Material supplied below:

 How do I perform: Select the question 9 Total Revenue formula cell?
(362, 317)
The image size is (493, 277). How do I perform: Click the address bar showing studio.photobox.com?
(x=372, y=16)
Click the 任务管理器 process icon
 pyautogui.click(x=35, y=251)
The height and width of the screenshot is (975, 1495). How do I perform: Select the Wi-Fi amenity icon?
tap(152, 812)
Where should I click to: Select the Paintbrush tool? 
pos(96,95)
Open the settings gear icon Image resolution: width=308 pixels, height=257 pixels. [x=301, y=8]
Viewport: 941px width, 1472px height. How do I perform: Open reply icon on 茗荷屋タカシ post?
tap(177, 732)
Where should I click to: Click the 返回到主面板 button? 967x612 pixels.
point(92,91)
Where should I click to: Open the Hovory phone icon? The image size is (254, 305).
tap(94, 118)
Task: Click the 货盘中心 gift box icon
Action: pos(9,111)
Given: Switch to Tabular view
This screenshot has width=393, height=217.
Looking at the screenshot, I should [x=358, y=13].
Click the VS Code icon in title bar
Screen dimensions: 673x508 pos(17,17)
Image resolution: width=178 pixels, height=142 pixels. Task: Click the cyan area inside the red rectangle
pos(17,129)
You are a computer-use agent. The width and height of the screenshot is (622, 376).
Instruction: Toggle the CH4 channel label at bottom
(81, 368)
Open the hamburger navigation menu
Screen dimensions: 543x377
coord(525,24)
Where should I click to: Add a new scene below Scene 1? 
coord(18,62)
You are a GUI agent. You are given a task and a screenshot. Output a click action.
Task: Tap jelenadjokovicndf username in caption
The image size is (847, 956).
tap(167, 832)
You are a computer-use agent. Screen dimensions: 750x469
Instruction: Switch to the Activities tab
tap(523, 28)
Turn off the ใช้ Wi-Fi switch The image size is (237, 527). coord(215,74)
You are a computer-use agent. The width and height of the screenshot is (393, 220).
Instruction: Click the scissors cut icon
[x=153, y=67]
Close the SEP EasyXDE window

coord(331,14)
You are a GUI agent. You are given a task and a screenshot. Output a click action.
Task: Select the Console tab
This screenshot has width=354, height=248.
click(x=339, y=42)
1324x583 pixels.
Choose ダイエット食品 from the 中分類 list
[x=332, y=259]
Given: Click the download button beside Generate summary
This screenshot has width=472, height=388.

End of Material supplied.

Exercise objective. The line containing "Turn off the" and all lines after it, through the last line of the data, should be retyped exactly.

Exercise answer.
Turn off the ใช้ Wi-Fi switch The image size is (237, 527). coord(215,74)
You are a computer-use agent. The width and height of the screenshot is (393, 220).
Instruction: Click the scissors cut icon
[x=153, y=67]
Close the SEP EasyXDE window

coord(331,14)
You are a GUI agent. You are given a task and a screenshot. Output a click action.
Task: Select the Console tab
This screenshot has width=354, height=248.
click(x=339, y=42)
1324x583 pixels.
Choose ダイエット食品 from the 中分類 list
[x=332, y=259]
Given: Click the download button beside Generate summary
This screenshot has width=472, height=388.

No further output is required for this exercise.